--- RECORDS SHOWN Enclosed Below ---

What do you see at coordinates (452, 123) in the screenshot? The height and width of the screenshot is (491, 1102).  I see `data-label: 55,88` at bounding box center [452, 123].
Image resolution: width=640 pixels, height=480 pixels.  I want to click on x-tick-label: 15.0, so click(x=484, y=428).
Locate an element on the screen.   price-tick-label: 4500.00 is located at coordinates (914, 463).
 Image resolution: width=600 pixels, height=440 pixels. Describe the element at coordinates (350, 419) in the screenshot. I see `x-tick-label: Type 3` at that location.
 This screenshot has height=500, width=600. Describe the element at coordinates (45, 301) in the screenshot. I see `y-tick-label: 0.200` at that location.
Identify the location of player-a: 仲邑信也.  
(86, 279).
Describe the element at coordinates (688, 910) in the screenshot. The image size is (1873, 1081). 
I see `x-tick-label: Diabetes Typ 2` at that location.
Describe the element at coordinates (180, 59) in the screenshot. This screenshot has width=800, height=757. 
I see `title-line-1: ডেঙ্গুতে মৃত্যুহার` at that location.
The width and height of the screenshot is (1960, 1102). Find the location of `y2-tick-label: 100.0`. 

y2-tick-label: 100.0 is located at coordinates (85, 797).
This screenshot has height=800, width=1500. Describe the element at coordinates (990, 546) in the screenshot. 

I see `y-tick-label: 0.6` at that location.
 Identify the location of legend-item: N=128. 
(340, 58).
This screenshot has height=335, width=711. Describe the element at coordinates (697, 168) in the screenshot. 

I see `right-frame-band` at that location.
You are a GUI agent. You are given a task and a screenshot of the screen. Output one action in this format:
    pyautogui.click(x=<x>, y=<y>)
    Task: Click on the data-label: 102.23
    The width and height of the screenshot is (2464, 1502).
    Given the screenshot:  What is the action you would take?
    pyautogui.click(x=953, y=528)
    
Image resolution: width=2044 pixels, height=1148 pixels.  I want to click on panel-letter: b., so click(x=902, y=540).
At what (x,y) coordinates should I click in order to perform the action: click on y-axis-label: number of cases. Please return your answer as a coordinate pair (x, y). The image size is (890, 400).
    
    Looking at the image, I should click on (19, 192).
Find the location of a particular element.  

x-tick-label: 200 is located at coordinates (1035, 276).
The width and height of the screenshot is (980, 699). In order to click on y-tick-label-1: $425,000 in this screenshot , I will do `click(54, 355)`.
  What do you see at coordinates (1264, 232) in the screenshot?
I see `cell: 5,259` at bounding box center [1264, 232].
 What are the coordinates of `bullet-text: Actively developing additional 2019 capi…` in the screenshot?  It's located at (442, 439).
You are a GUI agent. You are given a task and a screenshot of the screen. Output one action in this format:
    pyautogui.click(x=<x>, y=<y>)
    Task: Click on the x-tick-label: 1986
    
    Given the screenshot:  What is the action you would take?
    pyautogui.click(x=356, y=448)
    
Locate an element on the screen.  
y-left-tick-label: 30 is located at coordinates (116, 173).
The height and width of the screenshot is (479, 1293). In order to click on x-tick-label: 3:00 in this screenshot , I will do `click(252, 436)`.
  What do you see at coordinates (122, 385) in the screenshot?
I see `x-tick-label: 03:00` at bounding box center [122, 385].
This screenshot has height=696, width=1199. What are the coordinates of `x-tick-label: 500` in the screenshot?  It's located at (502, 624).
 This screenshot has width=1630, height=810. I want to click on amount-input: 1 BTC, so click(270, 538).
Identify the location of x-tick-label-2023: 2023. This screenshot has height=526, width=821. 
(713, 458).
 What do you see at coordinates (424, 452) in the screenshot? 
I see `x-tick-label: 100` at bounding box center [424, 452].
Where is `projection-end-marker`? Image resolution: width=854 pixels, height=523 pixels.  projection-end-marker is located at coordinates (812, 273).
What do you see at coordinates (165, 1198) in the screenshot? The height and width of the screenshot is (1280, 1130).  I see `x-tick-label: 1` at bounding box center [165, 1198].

--- End of Enclosed RECORDS SHOWN ---

> [PROBLEM DETAILS]:
Write out the whole listing above once more, copying every line without any change.

> [SOLUTION FOR THIS EXERCISE]:
What do you see at coordinates (452, 123) in the screenshot? The height and width of the screenshot is (491, 1102).  I see `data-label: 55,88` at bounding box center [452, 123].
Image resolution: width=640 pixels, height=480 pixels.  I want to click on x-tick-label: 15.0, so click(x=484, y=428).
Locate an element on the screen.   price-tick-label: 4500.00 is located at coordinates (914, 463).
 Image resolution: width=600 pixels, height=440 pixels. Describe the element at coordinates (350, 419) in the screenshot. I see `x-tick-label: Type 3` at that location.
 This screenshot has height=500, width=600. Describe the element at coordinates (45, 301) in the screenshot. I see `y-tick-label: 0.200` at that location.
Identify the location of player-a: 仲邑信也.  
(86, 279).
Describe the element at coordinates (688, 910) in the screenshot. The image size is (1873, 1081). 
I see `x-tick-label: Diabetes Typ 2` at that location.
Describe the element at coordinates (180, 59) in the screenshot. This screenshot has width=800, height=757. 
I see `title-line-1: ডেঙ্গুতে মৃত্যুহার` at that location.
The width and height of the screenshot is (1960, 1102). Find the location of `y2-tick-label: 100.0`. 

y2-tick-label: 100.0 is located at coordinates (85, 797).
This screenshot has height=800, width=1500. Describe the element at coordinates (990, 546) in the screenshot. 

I see `y-tick-label: 0.6` at that location.
 Identify the location of legend-item: N=128. 
(340, 58).
This screenshot has height=335, width=711. Describe the element at coordinates (697, 168) in the screenshot. 

I see `right-frame-band` at that location.
You are a GUI agent. You are given a task and a screenshot of the screen. Output one action in this format:
    pyautogui.click(x=<x>, y=<y>)
    Task: Click on the data-label: 102.23
    The width and height of the screenshot is (2464, 1502).
    Given the screenshot:  What is the action you would take?
    pyautogui.click(x=953, y=528)
    
Image resolution: width=2044 pixels, height=1148 pixels.  I want to click on panel-letter: b., so click(x=902, y=540).
At what (x,y) coordinates should I click in order to perform the action: click on y-axis-label: number of cases. Please return your answer as a coordinate pair (x, y). The image size is (890, 400).
    
    Looking at the image, I should click on (19, 192).
Find the location of a particular element.  

x-tick-label: 200 is located at coordinates (1035, 276).
The width and height of the screenshot is (980, 699). In order to click on y-tick-label-1: $425,000 in this screenshot , I will do `click(54, 355)`.
  What do you see at coordinates (1264, 232) in the screenshot?
I see `cell: 5,259` at bounding box center [1264, 232].
 What are the coordinates of `bullet-text: Actively developing additional 2019 capi…` in the screenshot?  It's located at (442, 439).
You are a GUI agent. You are given a task and a screenshot of the screen. Output one action in this format:
    pyautogui.click(x=<x>, y=<y>)
    Task: Click on the x-tick-label: 1986
    
    Given the screenshot:  What is the action you would take?
    pyautogui.click(x=356, y=448)
    
Locate an element on the screen.  
y-left-tick-label: 30 is located at coordinates (116, 173).
The height and width of the screenshot is (479, 1293). In order to click on x-tick-label: 3:00 in this screenshot , I will do `click(252, 436)`.
  What do you see at coordinates (122, 385) in the screenshot?
I see `x-tick-label: 03:00` at bounding box center [122, 385].
This screenshot has height=696, width=1199. What are the coordinates of `x-tick-label: 500` in the screenshot?  It's located at (502, 624).
 This screenshot has width=1630, height=810. I want to click on amount-input: 1 BTC, so click(270, 538).
Identify the location of x-tick-label-2023: 2023. This screenshot has height=526, width=821. 
(713, 458).
 What do you see at coordinates (424, 452) in the screenshot? 
I see `x-tick-label: 100` at bounding box center [424, 452].
Where is `projection-end-marker`? Image resolution: width=854 pixels, height=523 pixels.  projection-end-marker is located at coordinates (812, 273).
What do you see at coordinates (165, 1198) in the screenshot? The height and width of the screenshot is (1280, 1130).  I see `x-tick-label: 1` at bounding box center [165, 1198].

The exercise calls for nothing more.